Now, that has certain interesting outcomes.

* We get <...> as the qw// shorthand where a term is expected.

So

my @list = <foo bar baz>;

is the equivalent of

my @list = ('foo', 'bar', 'baz');

?

    * Most uses of qw// involve strings and lists, so there's little
        visual interference with numeric comparison operators.

Very true.

    * People can probably get used to reading things like:

        $var<key1><key2>[3]<key3> < $var<key1><key2>[4]<key3>

* Though they will certainly carp.

They always do.

    * Since we already stole angles from iterators, «$fh» is not
        how you make iterators iterate.  Instead we use $fh.fetch (or
        whatever) in scalar context, and $fh.fetch or @$fh or $fh[]
        or *$fh in list context.

That's doable. I take it that if I do

for (@$fh) {
  ...
}

then $fh iterates lazily rather than exploding into an enormous list to be processed and chewing up all the RAM.

    * That frees up «...» for Something Else.

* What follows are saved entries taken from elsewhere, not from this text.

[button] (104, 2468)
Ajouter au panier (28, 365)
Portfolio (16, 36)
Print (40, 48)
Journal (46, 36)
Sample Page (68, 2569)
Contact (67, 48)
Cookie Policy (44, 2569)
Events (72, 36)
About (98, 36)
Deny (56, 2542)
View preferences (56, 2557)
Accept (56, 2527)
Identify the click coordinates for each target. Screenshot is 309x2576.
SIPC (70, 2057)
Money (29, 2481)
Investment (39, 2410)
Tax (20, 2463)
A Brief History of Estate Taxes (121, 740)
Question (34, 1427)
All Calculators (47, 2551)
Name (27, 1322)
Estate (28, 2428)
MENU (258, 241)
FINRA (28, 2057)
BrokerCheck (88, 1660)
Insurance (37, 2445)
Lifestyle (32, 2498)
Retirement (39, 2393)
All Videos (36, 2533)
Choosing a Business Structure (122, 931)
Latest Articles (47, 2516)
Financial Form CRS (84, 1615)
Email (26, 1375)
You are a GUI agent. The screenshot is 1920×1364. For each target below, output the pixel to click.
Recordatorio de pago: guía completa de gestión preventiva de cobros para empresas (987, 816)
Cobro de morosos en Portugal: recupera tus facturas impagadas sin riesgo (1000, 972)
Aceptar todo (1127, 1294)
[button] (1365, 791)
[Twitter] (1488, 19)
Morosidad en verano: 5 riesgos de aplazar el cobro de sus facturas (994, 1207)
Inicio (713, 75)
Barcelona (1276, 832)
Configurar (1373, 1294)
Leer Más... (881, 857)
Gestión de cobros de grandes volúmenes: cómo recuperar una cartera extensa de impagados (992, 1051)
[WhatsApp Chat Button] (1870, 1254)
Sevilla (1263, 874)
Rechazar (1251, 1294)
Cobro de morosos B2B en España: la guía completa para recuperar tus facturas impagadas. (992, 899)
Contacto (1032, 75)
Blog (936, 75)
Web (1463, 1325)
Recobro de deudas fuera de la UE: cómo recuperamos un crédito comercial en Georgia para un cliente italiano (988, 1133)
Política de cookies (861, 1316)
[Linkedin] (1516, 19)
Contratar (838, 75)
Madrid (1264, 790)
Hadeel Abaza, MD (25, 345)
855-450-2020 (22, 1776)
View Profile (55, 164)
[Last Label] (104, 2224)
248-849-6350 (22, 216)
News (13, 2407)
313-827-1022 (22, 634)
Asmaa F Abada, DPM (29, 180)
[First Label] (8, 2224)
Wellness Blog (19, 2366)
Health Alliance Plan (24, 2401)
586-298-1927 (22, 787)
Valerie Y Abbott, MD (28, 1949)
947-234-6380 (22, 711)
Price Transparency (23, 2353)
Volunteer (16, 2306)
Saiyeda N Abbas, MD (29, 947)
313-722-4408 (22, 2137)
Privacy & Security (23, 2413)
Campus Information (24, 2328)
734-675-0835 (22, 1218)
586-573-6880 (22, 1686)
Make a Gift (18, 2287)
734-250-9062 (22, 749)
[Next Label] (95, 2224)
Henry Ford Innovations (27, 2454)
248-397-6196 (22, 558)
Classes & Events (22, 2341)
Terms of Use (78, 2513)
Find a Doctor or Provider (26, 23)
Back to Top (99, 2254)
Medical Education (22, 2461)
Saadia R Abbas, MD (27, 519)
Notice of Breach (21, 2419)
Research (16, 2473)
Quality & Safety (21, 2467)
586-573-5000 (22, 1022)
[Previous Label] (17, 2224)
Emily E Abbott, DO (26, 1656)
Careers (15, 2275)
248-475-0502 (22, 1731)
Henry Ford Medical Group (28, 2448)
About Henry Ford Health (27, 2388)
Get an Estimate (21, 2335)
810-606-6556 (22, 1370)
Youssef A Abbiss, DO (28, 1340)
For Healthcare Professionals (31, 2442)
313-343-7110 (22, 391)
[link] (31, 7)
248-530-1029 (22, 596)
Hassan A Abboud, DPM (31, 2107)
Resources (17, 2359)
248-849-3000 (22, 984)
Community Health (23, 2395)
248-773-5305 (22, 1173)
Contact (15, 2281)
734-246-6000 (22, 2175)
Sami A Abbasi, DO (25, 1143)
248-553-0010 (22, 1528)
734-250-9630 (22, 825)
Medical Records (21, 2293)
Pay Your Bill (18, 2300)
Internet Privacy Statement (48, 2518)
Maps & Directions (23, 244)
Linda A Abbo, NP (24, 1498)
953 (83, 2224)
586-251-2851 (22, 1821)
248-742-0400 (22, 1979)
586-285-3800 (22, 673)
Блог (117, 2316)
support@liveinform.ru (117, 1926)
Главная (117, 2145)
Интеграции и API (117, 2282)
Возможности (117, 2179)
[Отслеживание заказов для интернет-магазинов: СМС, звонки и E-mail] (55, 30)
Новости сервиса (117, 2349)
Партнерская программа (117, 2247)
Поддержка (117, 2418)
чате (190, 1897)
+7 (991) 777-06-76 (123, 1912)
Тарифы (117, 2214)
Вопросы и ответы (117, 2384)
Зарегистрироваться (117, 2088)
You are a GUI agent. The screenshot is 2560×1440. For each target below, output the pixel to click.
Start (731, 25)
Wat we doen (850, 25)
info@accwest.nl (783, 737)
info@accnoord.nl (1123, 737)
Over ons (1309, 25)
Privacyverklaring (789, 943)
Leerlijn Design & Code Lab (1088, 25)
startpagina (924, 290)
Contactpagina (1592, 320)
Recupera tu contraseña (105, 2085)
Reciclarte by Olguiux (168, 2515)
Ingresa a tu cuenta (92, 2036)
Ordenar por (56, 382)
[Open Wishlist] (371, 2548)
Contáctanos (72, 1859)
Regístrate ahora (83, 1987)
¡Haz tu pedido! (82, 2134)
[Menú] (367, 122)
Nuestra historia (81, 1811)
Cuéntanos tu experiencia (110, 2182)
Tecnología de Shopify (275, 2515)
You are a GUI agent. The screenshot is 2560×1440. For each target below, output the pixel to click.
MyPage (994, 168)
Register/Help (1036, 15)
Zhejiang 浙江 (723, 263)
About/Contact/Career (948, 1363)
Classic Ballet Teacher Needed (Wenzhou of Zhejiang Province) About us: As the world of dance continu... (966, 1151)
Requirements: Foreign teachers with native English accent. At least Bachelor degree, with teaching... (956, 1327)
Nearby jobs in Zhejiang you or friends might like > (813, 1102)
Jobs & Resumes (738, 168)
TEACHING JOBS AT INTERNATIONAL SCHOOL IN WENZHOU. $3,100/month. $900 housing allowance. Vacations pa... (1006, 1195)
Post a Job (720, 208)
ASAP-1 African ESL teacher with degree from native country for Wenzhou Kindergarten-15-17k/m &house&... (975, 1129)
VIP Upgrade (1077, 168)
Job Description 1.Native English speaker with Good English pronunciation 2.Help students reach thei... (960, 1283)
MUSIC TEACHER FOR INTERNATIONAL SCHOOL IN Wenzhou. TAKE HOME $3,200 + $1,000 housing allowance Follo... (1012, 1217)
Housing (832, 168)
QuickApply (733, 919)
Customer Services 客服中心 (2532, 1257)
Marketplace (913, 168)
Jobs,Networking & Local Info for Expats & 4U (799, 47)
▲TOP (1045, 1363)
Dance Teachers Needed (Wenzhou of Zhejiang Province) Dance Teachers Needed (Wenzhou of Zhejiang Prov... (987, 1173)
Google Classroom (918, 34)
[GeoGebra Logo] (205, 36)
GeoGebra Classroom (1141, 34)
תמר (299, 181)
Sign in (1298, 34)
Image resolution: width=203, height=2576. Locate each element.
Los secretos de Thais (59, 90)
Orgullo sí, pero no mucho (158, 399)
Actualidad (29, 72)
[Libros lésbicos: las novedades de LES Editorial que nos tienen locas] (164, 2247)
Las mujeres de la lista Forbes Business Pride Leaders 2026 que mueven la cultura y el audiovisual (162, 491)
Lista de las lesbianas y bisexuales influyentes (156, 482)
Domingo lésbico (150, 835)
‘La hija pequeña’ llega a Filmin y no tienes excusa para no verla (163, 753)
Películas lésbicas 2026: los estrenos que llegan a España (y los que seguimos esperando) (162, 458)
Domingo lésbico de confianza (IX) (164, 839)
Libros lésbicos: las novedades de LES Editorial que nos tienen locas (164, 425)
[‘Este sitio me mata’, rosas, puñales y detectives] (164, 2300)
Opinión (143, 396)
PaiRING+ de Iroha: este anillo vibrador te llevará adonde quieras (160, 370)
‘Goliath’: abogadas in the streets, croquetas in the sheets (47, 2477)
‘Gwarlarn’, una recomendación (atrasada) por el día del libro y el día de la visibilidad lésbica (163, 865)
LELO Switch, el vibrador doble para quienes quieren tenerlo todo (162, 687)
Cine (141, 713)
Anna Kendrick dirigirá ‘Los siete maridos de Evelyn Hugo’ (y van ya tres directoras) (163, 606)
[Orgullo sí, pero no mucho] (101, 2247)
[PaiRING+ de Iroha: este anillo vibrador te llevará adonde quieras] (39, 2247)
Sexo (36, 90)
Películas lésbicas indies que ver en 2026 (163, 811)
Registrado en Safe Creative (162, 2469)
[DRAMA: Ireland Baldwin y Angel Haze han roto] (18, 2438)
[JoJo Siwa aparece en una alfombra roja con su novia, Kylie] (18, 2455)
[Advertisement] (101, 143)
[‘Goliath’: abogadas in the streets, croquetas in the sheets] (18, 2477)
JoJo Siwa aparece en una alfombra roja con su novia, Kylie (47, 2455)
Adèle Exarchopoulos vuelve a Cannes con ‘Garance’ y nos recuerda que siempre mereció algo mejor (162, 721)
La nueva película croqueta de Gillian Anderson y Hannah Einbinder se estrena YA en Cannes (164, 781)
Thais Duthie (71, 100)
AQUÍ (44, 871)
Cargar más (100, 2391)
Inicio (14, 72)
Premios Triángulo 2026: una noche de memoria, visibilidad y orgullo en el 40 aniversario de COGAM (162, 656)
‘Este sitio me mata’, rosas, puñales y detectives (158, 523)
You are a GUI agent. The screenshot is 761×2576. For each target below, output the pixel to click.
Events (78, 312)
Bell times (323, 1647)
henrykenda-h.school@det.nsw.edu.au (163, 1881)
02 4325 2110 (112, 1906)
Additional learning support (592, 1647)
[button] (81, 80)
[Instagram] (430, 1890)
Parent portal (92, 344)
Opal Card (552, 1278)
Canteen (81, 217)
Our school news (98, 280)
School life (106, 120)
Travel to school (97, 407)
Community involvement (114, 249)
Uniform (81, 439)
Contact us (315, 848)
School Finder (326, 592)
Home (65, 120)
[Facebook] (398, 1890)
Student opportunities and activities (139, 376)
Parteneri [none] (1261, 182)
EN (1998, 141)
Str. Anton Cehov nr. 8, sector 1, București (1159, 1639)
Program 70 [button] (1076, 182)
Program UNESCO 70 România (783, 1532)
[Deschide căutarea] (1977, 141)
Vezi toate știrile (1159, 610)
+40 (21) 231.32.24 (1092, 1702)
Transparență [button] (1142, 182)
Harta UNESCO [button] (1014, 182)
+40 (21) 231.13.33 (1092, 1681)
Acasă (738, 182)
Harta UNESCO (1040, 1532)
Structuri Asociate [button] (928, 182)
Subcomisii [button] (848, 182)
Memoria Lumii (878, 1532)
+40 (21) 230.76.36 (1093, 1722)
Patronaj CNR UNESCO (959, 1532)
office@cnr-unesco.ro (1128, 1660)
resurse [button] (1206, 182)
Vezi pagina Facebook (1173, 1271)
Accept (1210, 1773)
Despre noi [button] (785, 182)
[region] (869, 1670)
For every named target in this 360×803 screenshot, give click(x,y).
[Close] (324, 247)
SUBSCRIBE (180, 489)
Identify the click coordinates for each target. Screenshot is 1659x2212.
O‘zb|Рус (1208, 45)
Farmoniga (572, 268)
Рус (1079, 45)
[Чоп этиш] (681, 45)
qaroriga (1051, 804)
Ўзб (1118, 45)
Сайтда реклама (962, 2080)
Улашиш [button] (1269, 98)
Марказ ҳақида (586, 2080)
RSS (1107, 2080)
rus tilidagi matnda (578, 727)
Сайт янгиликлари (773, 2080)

    * That something else is the requested variant of qw// that allows
        interpolation and quoting of arguments in a shell-like manner.

Mmmm so I can write

my $foo = 'foo';
my $bar = 'bar';
my $baz = 'baz';
my @list = «$foo $bar $baz»;

and get the same @list I got earlier? Mighty cool.

    * That means that, roughly, we have this proportion:

'...' : "..." :: <...> : «...»

Elegance, always good.

    * Therefore, just as you can use "..." in place of '...' where you
        you think it's more readable, you may still use «...» in place
        of <...> where that helps readability.

$var«key1»«key2»[3]«key3» < $var«key1»«key2»[4]«key3»

Fabulouser and fabulouser.

    * Both the «...» and <...> forms work as slices when used as hash
        subscripts.

I don't think I've ever used a hash slice in my life. Is there something wrong with me?


* The Texas quotes <<...>> are only needed when you *have* to interpolate.

Does

<<foo bar baz>>

mean

«foo bar baz»

or

('<foo', 'bar', 'baz>')

?

    * The :w splitting happens after interpolation.  So

            « foo $bar @baz »

        can end up with lots of words, while

            « foo "$bar" "@baz" »

is guaranteed to end up with three "words".

See the comment about 'fabulouser' above and add another 'and fabulouser' to the end.


    * Multimethed references could be distinghuised either way:

        &bark«Tree»
        &bark<Dog>

Good, so those of us who wish to use as much Unicode as possible can do so without having to rewrite the grammar. Excellent ;-)


    * Match vars become $<foo> instead of $«foo».

    * A rule like <ident> now captures, while «ws» or <<ws>> doesn't.

I think I really like that last outcome.  Capturing should be the default.
And the low profile of «ws» makes it look like an "oh by the way".

Unfortunately the ASCII equivalent doesn't have quite such a low profile, but I think I can live with that, since I can handle «» on all my Perl-coding systems. And the alternatives are still there for those who can't.


In many ways this seems clearer than the old way. I like it.